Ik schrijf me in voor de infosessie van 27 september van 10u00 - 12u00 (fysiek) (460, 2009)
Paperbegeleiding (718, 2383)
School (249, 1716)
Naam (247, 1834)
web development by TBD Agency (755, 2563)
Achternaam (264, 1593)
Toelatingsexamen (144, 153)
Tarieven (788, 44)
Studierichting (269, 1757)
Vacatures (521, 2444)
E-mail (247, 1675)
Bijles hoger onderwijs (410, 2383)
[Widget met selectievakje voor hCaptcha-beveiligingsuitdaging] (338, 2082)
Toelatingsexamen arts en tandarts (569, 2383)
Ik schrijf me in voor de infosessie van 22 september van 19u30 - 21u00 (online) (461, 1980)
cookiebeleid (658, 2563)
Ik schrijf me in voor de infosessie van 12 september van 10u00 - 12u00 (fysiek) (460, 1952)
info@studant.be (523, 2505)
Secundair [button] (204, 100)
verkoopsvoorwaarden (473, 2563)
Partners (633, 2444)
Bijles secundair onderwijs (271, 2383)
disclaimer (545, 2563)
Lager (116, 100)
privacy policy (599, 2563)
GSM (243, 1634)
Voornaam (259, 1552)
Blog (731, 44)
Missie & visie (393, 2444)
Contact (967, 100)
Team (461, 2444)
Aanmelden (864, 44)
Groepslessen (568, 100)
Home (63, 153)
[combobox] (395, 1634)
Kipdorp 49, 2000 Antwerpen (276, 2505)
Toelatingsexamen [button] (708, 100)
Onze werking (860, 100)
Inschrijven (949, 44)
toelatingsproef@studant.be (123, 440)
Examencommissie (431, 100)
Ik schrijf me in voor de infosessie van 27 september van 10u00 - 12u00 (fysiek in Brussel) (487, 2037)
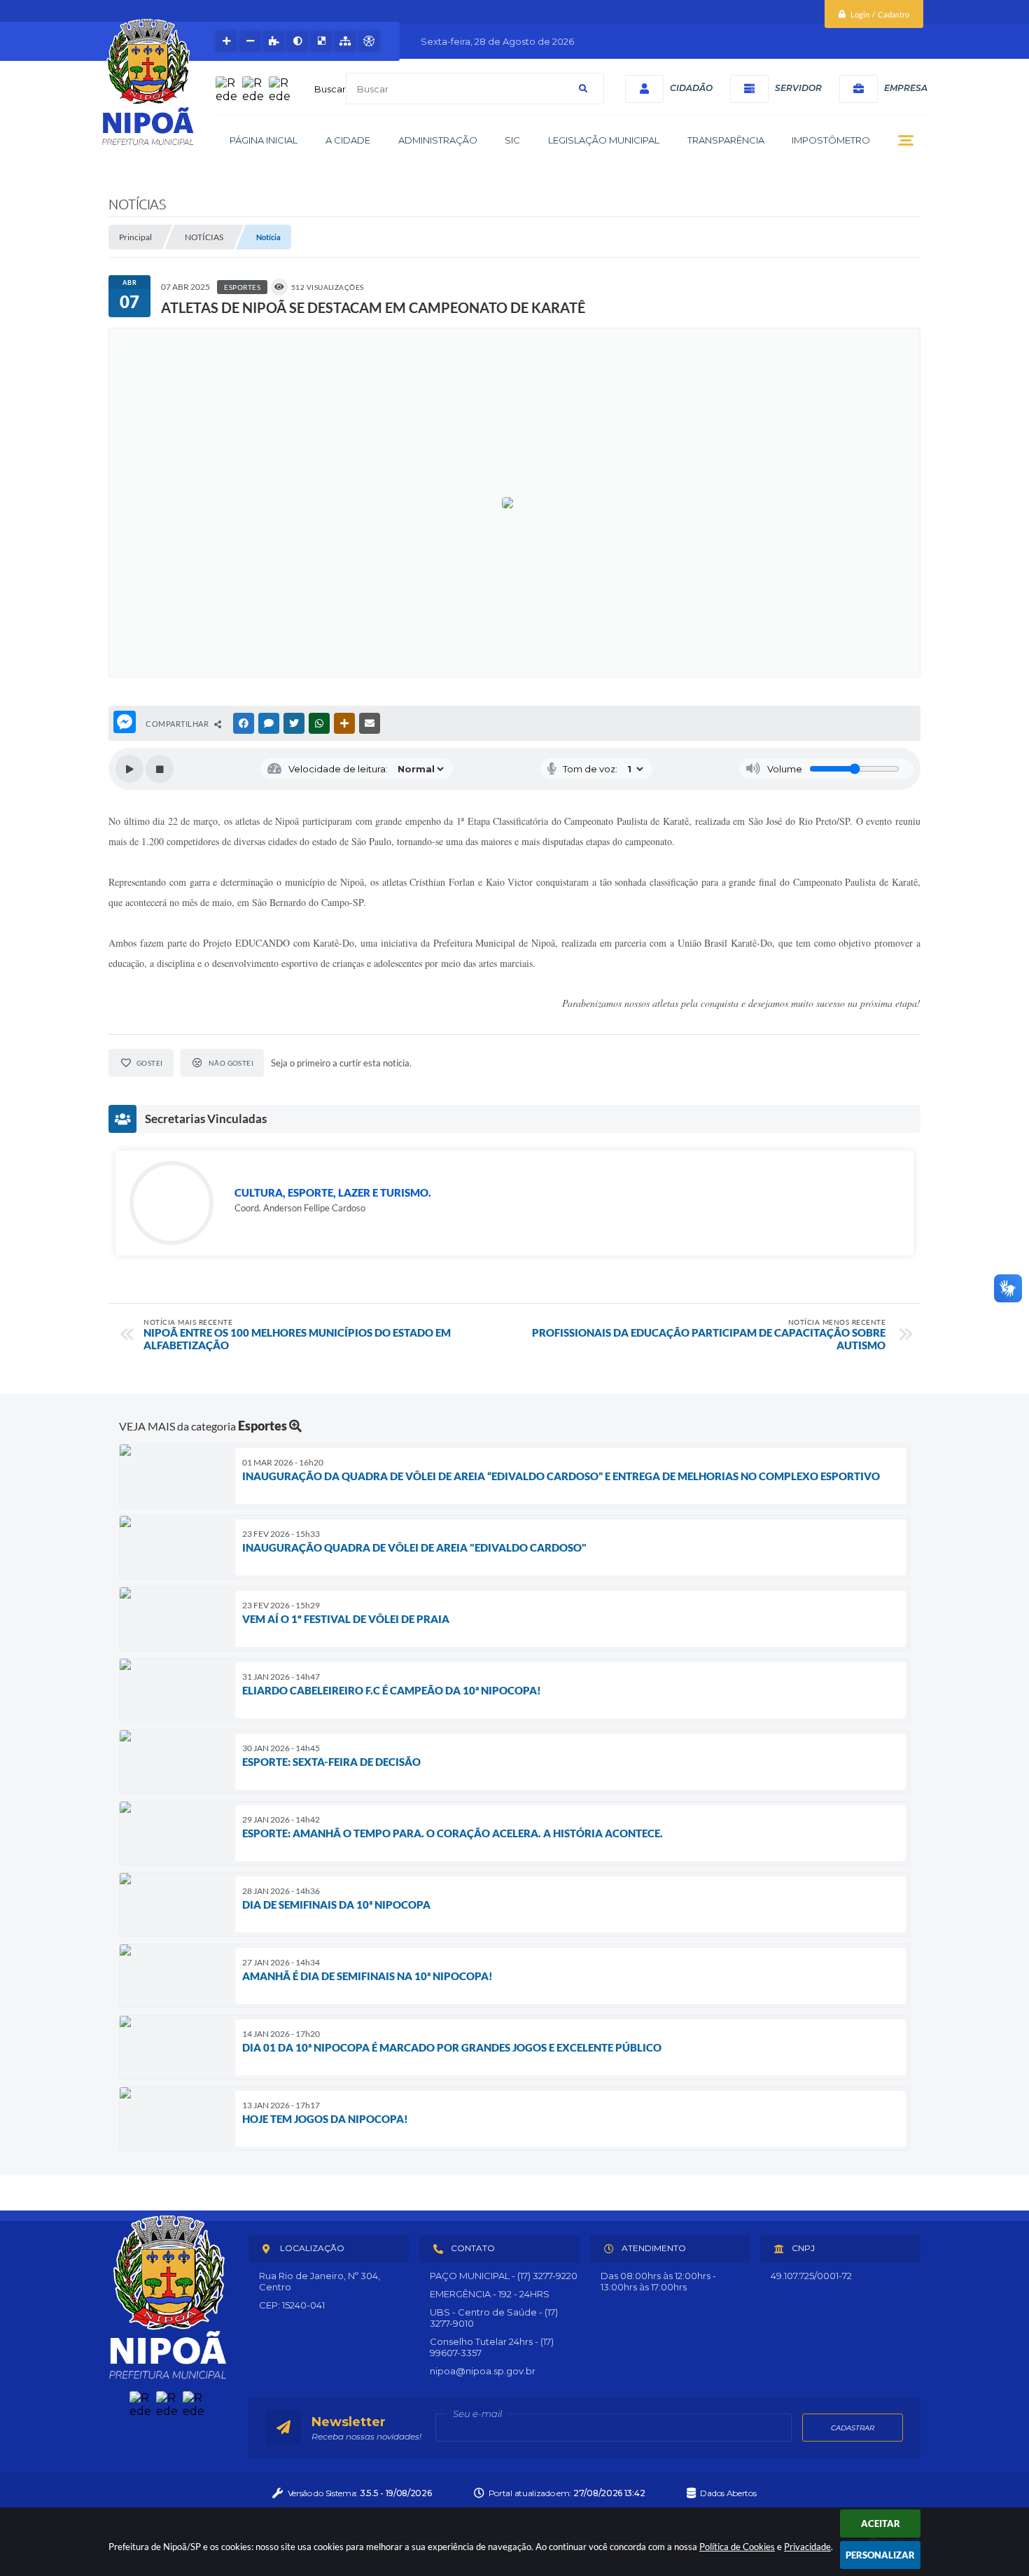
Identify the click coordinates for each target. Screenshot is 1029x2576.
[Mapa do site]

+ + +

Please retype the whole of the data precisely, omitting pictures.

*Written solution*.
Ik schrijf me in voor de infosessie van 27 september van 10u00 - 12u00 (fysiek) (460, 2009)
Paperbegeleiding (718, 2383)
School (249, 1716)
Naam (247, 1834)
web development by TBD Agency (755, 2563)
Achternaam (264, 1593)
Toelatingsexamen (144, 153)
Tarieven (788, 44)
Studierichting (269, 1757)
Vacatures (521, 2444)
E-mail (247, 1675)
Bijles hoger onderwijs (410, 2383)
[Widget met selectievakje voor hCaptcha-beveiligingsuitdaging] (338, 2082)
Toelatingsexamen arts en tandarts (569, 2383)
Ik schrijf me in voor de infosessie van 22 september van 19u30 - 21u00 (online) (461, 1980)
cookiebeleid (658, 2563)
Ik schrijf me in voor de infosessie van 12 september van 10u00 - 12u00 (fysiek) (460, 1952)
info@studant.be (523, 2505)
Secundair [button] (204, 100)
verkoopsvoorwaarden (473, 2563)
Partners (633, 2444)
Bijles secundair onderwijs (271, 2383)
disclaimer (545, 2563)
Lager (116, 100)
privacy policy (599, 2563)
GSM (243, 1634)
Voornaam (259, 1552)
Blog (731, 44)
Missie & visie (393, 2444)
Contact (967, 100)
Team (461, 2444)
Aanmelden (864, 44)
Groepslessen (568, 100)
Home (63, 153)
[combobox] (395, 1634)
Kipdorp 49, 2000 Antwerpen (276, 2505)
Toelatingsexamen [button] (708, 100)
Onze werking (860, 100)
Inschrijven (949, 44)
toelatingsproef@studant.be (123, 440)
Examencommissie (431, 100)
Ik schrijf me in voor de infosessie van 27 september van 10u00 - 12u00 (fysiek in Brussel) (487, 2037)
Identify the click coordinates for each target. Screenshot is 1029x2576.
[Mapa do site]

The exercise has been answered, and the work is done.